Security
Threat model and accepted risks for OptimalVault and the surrounding Fabric auth surface. Synthesizes the Phase 10a-6 audit at ~/.optimalos/transfers/fabric-design/06-vault-auth-threat-rerun.md (511 lines, code-cited per finding).
The audit was a code-read review against clenis @ caa0b34, not a penetration test or fuzz harness. All findings cite files on disk at the audited commit.
Posture summary
The shipped design substantially implements the original threat model: ciphertext-only cloud, multi-recipient age routing, BIP39 recovery, soft-revoke plus eager re-wrap, scoped JWTs, single-use pairing tokens, mode-0600 device keys, browser-side passphrase plus WebAuthn key derivation.
| Severity | Count | Status |
|---|---|---|
| P0 | 5 | All cleared in Phase 10a-7 (CSP middleware, device-revoke cross-check, WebAuthn canary, secrets sweep, logout JWT-revoke). Vault ceremony walked end-to-end on iPad Safari 2026-05-04. |
| P1 | 8 | 0 closed today. None are in the kanban project yet. |
| P2 | 10 | 1 in the kanban; remainder tracked here only. |
What "P0 cleared" means in practice: the design is approved for Carlos's personal Pi self-host today, and approved for invite-only beta with named users (10 or fewer) once the corresponding tests are added. Public hosted mode remains explicitly NOT approved until the full Phase 13b plus 14 plus external pen-test sequence completes (see §7 of the audit).
Cleared P0s (Phase 10a-7)
| # | Finding | Fix shipped at |
|---|---|---|
| 1 | No CSP header on /vault/* HTML routes | src/server.ts middleware mounts default-src 'self'; script-src 'self' 'wasm-unsafe-eval'; style-src 'self' 'unsafe-inline'; connect-src 'self'; frame-ancestors 'none'; base-uri 'self'. Tests: tests/server/csp-headers.test.ts (7 cases). |
| 2 | authMiddleware did not cross-check vault_recipients.revoked_at for kind=device JWTs | src/auth/session.ts now does the lookup with a 60s in-memory cache plus an invalidation hook. Tests: tests/auth/device-revoke.test.ts (5 cases). |
| 3 | First-unlock pubkey-mismatch silently corrupted state for non-deterministic authenticators | Canary blob round-trip on vault_recipients.canary_ciphertext (migration 20260503235721_fabric_vault_canary_phase_10a_7.sql). Tests: tests/vault/canary.test.ts (4 cases). |
| 4 | No automated check that test fixtures or .env files were free of real secrets | lint:secrets script plus a CI gate. Tests: tests/server/lint-secrets.test.ts (2 cases). |
| 5 | localStorage Bearer-token replay risk paired with no logout endpoint | POST /api/auth/logout plus AuthStore.revokeJti / isJtiRevoked consulted on every Fabric-JWT verify. Tests: tests/auth/logout-flow.test.ts (7 cases). |
Outstanding P1s (must close before Phase 11 harness catalog ships)

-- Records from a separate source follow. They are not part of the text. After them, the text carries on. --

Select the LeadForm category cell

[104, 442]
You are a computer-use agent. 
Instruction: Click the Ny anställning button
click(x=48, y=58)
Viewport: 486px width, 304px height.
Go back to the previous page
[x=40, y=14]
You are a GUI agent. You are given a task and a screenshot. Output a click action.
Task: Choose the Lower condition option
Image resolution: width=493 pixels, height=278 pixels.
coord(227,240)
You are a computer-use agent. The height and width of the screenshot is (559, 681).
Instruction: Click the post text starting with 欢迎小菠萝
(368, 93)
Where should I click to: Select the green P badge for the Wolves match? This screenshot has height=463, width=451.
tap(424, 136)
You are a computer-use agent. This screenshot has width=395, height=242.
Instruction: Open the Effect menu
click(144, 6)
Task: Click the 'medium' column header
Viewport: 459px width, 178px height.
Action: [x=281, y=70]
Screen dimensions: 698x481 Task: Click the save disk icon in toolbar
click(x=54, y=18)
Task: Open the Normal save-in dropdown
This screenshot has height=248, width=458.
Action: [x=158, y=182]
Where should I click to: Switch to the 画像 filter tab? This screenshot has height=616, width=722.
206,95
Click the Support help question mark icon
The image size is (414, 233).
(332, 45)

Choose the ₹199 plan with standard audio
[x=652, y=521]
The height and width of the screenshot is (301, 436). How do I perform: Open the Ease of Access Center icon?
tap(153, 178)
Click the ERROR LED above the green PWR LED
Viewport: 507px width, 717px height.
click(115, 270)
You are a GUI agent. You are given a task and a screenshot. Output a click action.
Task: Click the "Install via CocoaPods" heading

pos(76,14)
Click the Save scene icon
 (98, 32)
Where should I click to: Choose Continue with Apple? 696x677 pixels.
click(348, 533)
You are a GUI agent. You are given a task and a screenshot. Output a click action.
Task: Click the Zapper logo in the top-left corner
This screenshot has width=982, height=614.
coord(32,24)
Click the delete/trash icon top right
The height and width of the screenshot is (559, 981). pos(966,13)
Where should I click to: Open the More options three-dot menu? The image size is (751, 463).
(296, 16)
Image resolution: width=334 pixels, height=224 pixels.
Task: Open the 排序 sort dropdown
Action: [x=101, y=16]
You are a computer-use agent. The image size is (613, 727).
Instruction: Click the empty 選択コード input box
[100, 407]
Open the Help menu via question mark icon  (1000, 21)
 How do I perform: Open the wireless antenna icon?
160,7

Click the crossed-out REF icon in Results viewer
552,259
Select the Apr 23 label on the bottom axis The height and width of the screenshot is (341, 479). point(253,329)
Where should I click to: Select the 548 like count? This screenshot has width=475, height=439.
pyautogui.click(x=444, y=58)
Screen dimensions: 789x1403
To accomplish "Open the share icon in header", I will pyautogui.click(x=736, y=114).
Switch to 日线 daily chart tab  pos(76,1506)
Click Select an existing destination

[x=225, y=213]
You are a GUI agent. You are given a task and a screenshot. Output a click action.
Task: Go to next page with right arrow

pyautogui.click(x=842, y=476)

| ID | Finding | Why it matters | Remediation |
|---|---|---|---|
| T2 | RLS absent (single-tenant only) | Fine for personal self-host; "two friends share an instance" becomes a configuration accident at hosted-beta scale | Phase 14 |
| T4 | Device-JWT revocation cross-check on the daemon side | Cloud soft-revokes a recipient, but the device's 30-day JWT keeps passing daemon-side validation. Stale JWT remains usable for session:claim and telemetry:write for the remainder of its TTL | Daemon-side SELECT revoked_at cross-check, cached short TTL |
| T5b | localStorage trust marker | Trusted-device unlocks read deviceBindingB64 from localStorage. CSP plus canary mitigate XSS, but the second factor still effectively lives in the DOM | Promote to WebAuthn PRF extension or a non-extractable WebCrypto AES-GCM key in IndexedDB |
| T6b | Lock-file SRI pinning | Vendored JS deps are bundle-served by Vite (good) but no Subresource-Integrity check exists | Pin pnpm-lock.yaml plus pnpm audit in CI |
| T7 | Cloud TLS pubkey pinning on device fetch | Device daemon fetch calls trust the system CA store. CA compromise plus MITM yields the device JWT | Persist cloud TLS pubkey SHA-256 at pairing in ~/.config/optimalos/keys/cloud-pin.txt; verify on every fetch |
| T8 | Postgres RPC for atomic re-wrap | Today's re-wrap is multi-statement on Supabase; mid-batch network failure leaves a half-state. Self-heals via dirty-detect but the gap is visible | vault_rewrap_batch(p_items jsonb) plpgsql function in a single transaction |
| T11 | Argon2 salt rotation policy | Per-install salt is set; no documented rotation schedule | Document or persist a rotation timestamp |
| T13 | Access-log payload validation | x-session-id header accepted as-is, no UUID check, no binding to verified subject | isUuid() validator (already exists) plus bind to verified.sub |
Two of these (T4 and T7) are explicitly carried over to the Hetzner handoff as the highest-priority "left to test" items.
Tracked P2s
The full P2 list lives in the audit at §3 and §4.3. Highlights:
- Recovery-phrase DOM and clipboard zeroize (§3-A, §3-B). Words live in DOM and clipboard until natural GC and OS clipboard eviction. Mitigation: clear
state.recovery = nullplus a 60-second clipboard auto-clear after "Copy phrase." - Pair-complete cross-check of
inviteclaim against active browser recipient (§3-O). Pairing tokens issued by a now-revoked browser remain redeemable for the 10-minute TTL. vault_access_log.ipaccepts forwarded headers without proxy allowlist (§3-J). Audit-quality issue, not a security boundary.- JWT
jtireplay window inside natural TTL (§3-K). Logout is implemented, but no active replay-detection list. Acceptable for HS256 REST auth; revisit if Phase 13b WebAuthn-for-destructive needs fresh assertions regardless. - Setup state holds passphrase in plain string until
handleChallengeconsumes it (§3-T). Window is the duration of the setup wizard; mitigated by CSP.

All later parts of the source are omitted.